Given problem A ▸ Rewrite every line of the listing that follows the text on rural connectivity as a numbered list, omitting blank lines and leaving out the pictures.

Support and connect communities

Today approximately 10% of homes in Canada have no Internet access and approximately 600,000 households in Western Canada still cannot access the minimum Internet speeds recommended by the federal government. This connectivity gap has been identified as the number one issue impeding economic growth in rural and remote communities.

Using the companies’ combined spectrum assets and infrastructure for 5G across its expanded network, including Rogers national low band 5G spectrum, the combined company will be able to bring the highest quality mobile broadband and fixed wireless Internet services to even more rural communities, in many cases for the first time.

The combined company will help to further close the digital divide by:

  • Creating a new $1 billion Rogers Rural and Indigenous Connectivity Fund to connect rural, remote, and Indigenous communities across Western Canada to high-speed Internet, one of the largest ever commitments of its kind made by the private sector.

  • Consulting with Indigenous communities to create Indigenous-owned and operated Internet Service Providers that leverage Rogers expanded networks and capabilities to create sustainable, local connectivity solutions.

  • Extending Rogers Connected for Success program across Western Canada to bring the first of its kind low-cost broadband program nationally to help seniors and low-income Canadians in every community where the combined company offers Internet services.

Rogers will also build on Shaw’s activities and impact to communities and charities, valued at more than $40 million in 2020. In addition to Rogers existing robust community impact programs, this includes commitments to:

  • Continue and augment Shaw’s charitable giving programs, including adding new youth scholarships to support the future talent pipeline in emerging technologies.

  • Work with the Shaw Charity Classic partners to support and extend the annual PGA TOUR Champions event for up to ten years. The event has raised more than $61 million for Alberta kids’ charities since 2013.

Deliver affordable services and improve choice for customers

In addition to dramatically improved connectivity and accessibility, the combination will deliver choice, competition and affordability to Canadians:

  • The combined company is committed to continue offering affordable wireless plans, with no overage fees, that meet the budgets and needs of Canadians. As part of this commitment, Rogers will not increase wireless prices for Freedom Mobile customers for at least three years following the close of the transaction.

  • The combined company’s coast-to-coast fibre network would create new competition for Bell and Telus for large enterprise and government customers across Canada.
  • Today many rural communities are served by only one provider. With Rogers investment in broadband in Western Canada and deployment of spectrum assets and infrastructure for 5G across its expanded network, including its national low band 5G spectrum, Rogers will bring the highest quality mobile broadband and fixed wireless Internet and service to residents of many rural communities for the first time. These new services will deliver significantly better connectivity and offer new choice to these communities.

Given problem B ▸ Continue the passage on the Rogers and Shaw combination beyond its final sentence.

Material shown ▸
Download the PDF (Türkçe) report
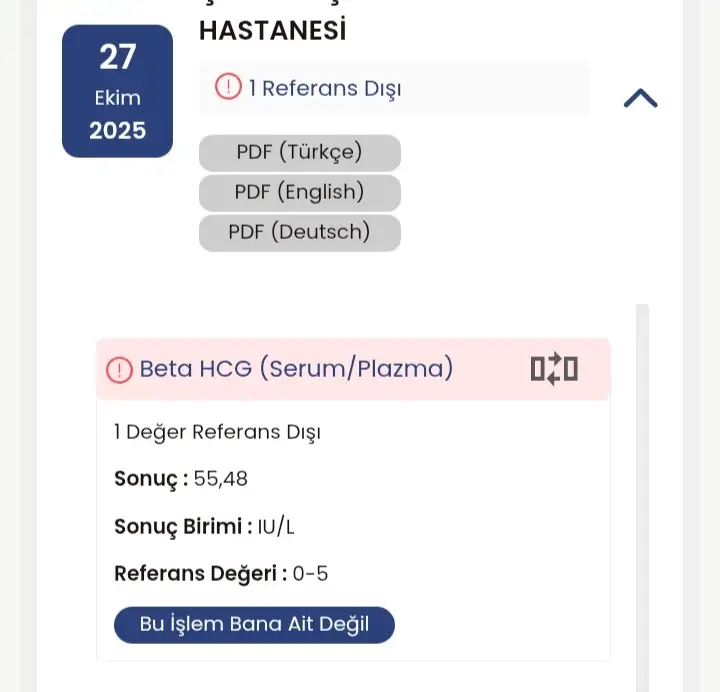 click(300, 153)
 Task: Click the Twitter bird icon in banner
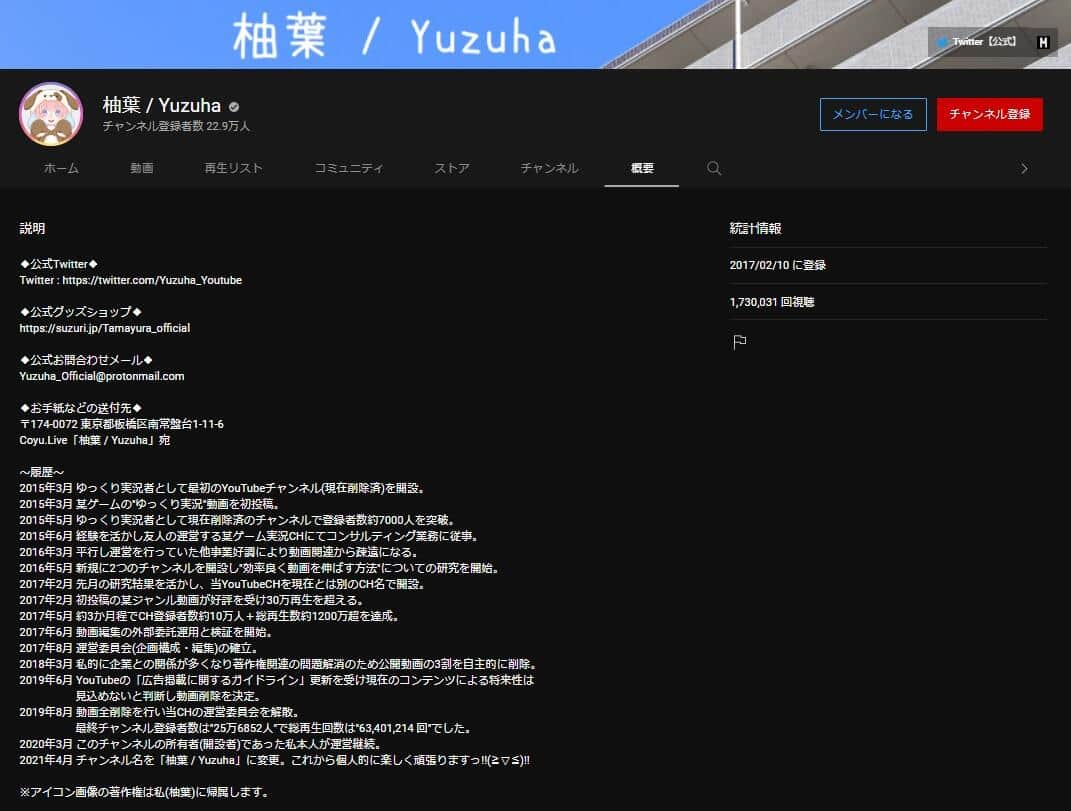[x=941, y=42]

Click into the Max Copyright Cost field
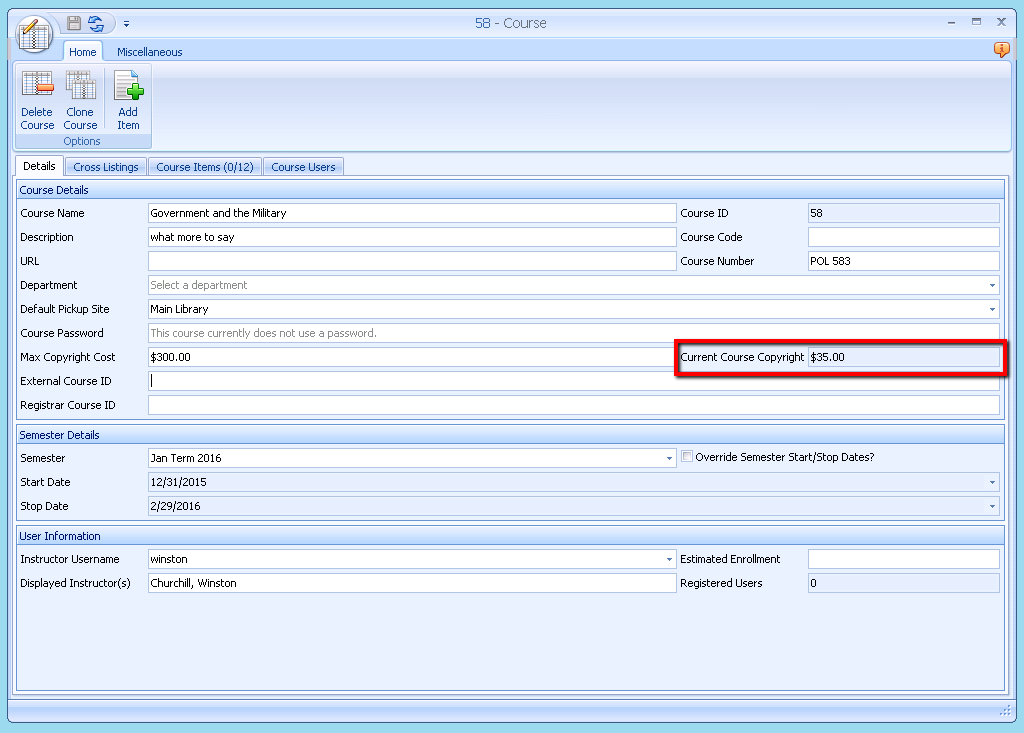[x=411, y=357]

Written response A ▸
1. Download the PDF (Türkçe) report
2.  click(300, 153)
3.  Task: Click the Twitter bird icon in banner
4. [x=941, y=42]
5. Click into the Max Copyright Cost field
6. [x=411, y=357]

Written response B ▸
Details of the Transaction

Under the terms of the Transaction, holders of Shaw Class A Shares and Class B Shares will receive $40.50 per share in cash. The Shaw Family Living Trust, the controlling shareholder of Shaw, and certain members of the Shaw family, will receive 60% of the consideration for their shares in the form of 23.6 million Class B Shares of Rogers valued on the basis of the volume-weighted average trading price for the 10 trading days for the Rogers Class B Shares ending March 12, 2021, and the balance in cash.

The Transaction will be implemented by way of a court-approved plan of arrangement under the Business Corporations Act (Alberta). The Transaction requires the approval of two thirds of the votes cast by the holders of Shaw’s Class A Shares and Class B Shares at a special shareholders meeting to be held in May 2021 (the “Special Meeting”), voting separately as a class, as well as majority of the minority approval under Multilateral Instrument 61-101 Protection of Minority Security Holders in Special Transactions. The Shaw Family Living Trust has irrevocably agreed to vote all of its Class A Shares (representing 79% of the outstanding Class A Shares) and Class B Shares in favour of the Transaction.

The Transaction is subject to other customary closing conditions including court and stock exchange approval, as well as approvals from Canadian regulators. Rogers and Shaw intend to work cooperatively and constructively with the Competition Bureau, the Ministry of Innovation, Science and Economic Development (“ISED”) and the Canadian Radio-television and Telecommunications Commission (“CRTC”). Subject to receipt of all required approvals, closing of the Transaction is expected to occur in the first half of 2022.

Under the Arrangement Agreement, Rogers has the right to cause Shaw to redeem its outstanding preferred shares on June 30, 2021 in accordance with their terms by providing written notice to Shaw.  As of the date of this news release, Rogers has not exercised this right.

Shaw will continue to pay its regular monthly dividends of $0.098542 in cash per Class A Share and $0.09875 in cash per Class B Share, and its regular quarterly dividend on its preferred shares in accordance with their terms.

A Special Committee of independent directors of Shaw has unanimously recommended the Transaction, and Shaw’s Board of Directors has unanimously (subject to abstentions of any conflicted Directors) approved the Transaction and unanimously recommends that Shaw shareholders (other than the Shaw Family Living Trust) approve it. Shaw’s Directors and senior management have agreed to vote all of their shares in favour of the Transaction.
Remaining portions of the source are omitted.